*TRY IT:* Give a single number in reply. It is the count of lines below that contain the string "computer".

────────────────────────────────────────

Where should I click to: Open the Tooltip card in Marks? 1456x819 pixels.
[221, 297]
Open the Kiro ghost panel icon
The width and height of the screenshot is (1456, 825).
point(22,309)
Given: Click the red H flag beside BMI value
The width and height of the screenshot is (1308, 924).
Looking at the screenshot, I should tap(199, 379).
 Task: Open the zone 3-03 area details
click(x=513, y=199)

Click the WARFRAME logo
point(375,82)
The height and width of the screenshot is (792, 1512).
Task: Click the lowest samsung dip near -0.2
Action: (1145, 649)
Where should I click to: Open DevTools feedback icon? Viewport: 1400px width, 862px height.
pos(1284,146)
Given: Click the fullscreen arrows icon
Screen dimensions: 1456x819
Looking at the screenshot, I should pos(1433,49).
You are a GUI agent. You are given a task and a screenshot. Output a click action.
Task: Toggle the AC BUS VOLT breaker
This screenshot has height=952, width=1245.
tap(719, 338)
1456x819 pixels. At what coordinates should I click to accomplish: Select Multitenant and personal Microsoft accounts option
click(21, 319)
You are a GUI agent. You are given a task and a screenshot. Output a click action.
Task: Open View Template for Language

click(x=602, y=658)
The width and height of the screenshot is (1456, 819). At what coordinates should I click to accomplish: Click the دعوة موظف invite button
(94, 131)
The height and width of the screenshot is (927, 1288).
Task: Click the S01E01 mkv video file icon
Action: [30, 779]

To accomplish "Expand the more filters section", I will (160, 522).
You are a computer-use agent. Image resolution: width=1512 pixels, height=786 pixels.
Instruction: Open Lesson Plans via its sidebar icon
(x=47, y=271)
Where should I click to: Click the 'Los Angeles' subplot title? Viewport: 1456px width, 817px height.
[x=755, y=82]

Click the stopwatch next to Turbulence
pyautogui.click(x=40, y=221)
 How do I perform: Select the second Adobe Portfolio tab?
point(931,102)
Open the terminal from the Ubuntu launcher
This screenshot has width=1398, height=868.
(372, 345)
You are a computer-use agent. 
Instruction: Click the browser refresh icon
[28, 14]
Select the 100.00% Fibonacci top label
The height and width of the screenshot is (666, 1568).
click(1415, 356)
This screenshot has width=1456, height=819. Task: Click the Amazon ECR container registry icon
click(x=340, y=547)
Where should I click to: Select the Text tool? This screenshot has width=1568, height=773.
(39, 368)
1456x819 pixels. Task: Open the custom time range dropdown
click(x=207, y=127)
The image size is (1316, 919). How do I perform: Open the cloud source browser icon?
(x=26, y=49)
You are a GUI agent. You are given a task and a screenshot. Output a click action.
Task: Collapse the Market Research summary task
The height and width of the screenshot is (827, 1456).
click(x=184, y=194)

────────────────────────────────────────

*SOLUTION FOR THIS TASK:* 2